Already, Del Monte Foods shut down its plant in 2003. In what one asparagus grower has called a "disaster waiting to happen," growers who had contracts with Seneca now likely will be forced to risk prices that would not cover the costs of production.

Washington, the nation's second-biggest producer of asparagus behind California, has seen harvests tumble by about 60% since 1991, when a Federal law exempted certain agricultural imports from tariffs, including asparagus. The state had a record-high 32,000 acres producing asparagus in 1991, before passage of the Andean Trade Preference Act, but just 12,500 acres remained at the beginning of 2005—and could fall by an another 2,500 acres by next year.

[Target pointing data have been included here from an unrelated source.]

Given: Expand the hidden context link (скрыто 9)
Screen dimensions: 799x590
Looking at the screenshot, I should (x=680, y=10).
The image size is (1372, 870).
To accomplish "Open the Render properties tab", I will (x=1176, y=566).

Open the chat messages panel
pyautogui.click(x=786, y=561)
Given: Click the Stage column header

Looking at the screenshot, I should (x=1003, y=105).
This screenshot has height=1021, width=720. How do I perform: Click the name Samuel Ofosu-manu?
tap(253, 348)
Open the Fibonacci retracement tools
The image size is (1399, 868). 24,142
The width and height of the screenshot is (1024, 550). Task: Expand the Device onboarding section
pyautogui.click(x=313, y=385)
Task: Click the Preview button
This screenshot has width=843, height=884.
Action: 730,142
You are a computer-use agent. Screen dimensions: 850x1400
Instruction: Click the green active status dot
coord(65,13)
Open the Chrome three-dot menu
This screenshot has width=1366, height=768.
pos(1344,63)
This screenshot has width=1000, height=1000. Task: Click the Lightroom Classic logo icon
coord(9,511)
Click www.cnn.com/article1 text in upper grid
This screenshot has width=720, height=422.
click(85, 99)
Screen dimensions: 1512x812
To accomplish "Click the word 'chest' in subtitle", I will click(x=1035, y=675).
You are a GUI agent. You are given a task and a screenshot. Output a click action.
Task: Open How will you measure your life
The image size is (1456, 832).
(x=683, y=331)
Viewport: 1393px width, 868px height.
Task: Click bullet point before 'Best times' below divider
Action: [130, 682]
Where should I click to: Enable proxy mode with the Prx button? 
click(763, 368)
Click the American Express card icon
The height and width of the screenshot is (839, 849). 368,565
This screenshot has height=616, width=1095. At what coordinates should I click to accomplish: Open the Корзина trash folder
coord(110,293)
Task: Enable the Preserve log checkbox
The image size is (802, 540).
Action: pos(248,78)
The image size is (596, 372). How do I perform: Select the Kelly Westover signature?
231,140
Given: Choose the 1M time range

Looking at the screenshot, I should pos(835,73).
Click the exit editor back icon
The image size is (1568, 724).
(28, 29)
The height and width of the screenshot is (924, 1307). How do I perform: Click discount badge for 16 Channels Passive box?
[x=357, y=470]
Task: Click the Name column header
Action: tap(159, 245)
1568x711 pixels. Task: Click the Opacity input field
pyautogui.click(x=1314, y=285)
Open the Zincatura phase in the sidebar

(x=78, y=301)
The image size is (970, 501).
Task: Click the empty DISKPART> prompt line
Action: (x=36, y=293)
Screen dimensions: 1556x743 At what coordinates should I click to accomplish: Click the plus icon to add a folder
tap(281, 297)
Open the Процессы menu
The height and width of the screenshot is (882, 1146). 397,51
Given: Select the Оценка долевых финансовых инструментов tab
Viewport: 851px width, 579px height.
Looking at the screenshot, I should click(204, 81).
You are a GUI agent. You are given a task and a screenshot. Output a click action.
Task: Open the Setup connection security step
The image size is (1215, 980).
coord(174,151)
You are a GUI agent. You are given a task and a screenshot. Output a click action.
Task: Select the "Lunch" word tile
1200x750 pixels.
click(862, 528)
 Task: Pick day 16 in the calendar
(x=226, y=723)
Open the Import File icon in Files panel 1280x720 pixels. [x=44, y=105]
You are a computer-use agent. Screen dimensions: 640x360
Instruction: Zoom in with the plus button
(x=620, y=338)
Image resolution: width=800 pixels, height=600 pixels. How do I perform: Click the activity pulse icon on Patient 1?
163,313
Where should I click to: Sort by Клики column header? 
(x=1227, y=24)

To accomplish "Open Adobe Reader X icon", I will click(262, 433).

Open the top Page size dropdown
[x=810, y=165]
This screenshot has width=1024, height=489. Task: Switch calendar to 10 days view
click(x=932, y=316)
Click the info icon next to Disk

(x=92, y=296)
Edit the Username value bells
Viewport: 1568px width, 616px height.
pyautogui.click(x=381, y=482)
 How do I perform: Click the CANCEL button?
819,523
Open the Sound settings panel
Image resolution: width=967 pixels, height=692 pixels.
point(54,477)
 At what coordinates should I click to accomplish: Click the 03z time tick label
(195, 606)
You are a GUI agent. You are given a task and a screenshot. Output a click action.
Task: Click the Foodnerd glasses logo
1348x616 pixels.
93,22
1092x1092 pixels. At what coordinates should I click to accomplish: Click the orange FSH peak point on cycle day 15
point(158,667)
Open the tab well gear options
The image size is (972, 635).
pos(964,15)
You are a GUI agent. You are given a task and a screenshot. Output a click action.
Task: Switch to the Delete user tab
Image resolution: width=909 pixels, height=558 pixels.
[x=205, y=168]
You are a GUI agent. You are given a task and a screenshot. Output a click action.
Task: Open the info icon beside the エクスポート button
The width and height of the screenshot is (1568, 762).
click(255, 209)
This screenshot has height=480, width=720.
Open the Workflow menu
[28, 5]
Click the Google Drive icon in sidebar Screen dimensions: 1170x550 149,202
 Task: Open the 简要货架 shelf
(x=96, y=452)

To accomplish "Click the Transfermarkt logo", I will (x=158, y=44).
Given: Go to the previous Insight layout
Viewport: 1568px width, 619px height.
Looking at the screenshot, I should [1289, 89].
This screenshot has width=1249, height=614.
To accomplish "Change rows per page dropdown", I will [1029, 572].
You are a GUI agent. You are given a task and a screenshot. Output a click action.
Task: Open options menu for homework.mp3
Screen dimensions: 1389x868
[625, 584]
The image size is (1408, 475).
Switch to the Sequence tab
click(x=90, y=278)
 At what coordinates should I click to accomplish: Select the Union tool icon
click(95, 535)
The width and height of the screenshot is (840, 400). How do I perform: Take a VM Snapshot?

U.S. Trade Deficit Hit $55 Billion in May

The U.S. imported $162.2 billion in goods and services in May, while exporting $106.9 billion, yielding a deficit of $55.3 billion, according to the report by the U.S. Department of Commerce issued July 13. That figure was down $1.6 billion from April, but up $6.6 billion from a year earlier. Through May, the trade deficit is running at an annualized rate of $682 billion, 10% higher than last year's record deficit of $617.6 billion.

Democrat Exposes Fraud of 'Recovery' Claim

Chiding the Bush Administration's "spinning" of the newly revised deficit numbers as a positive boon to a 'turnaround' in the economy, Democratic Whip Rep. Steny Hoyer (Md) issued a press release on July 13 entitled, "We Are Not on the Road to Recovery, We Are on a Crash Course with Fiscal Disaster." The key points he made were:

* "This year's deficit will still be the third highest ever" in U.S. history.

* "The White House masks the true size of the deficit by using the Social Security surplus ($173 billion in 2005)." This Hoyer hits for Republicans' failed promise not to spend the surplus—which by law they are not supposed to do anyway—and then rebukes their "shell game" to "use the Social Security surplus to privatize the program rather than pay for the guaranteed benefits already promised to retirees. If that Republican scheme was enacted it would increase the deficit by $1.1 trillion over the next ten years."

* "It should also anger every American that interest on the debt is the fastest-growing area of spending," and that more money will be spent on paying interest on debt over ten years than on "providing health care through the Medicaid program...."

Some Republicans are not buying Bush's spin of the numbers. Senator Jim DeMint (SC) called the deficit numbers "misleading" because "Congress is raiding Social Security to mask the true size of the deficit," which he reportedly says is closer to $400 billion than to the $333 billion Bush's OMB claims.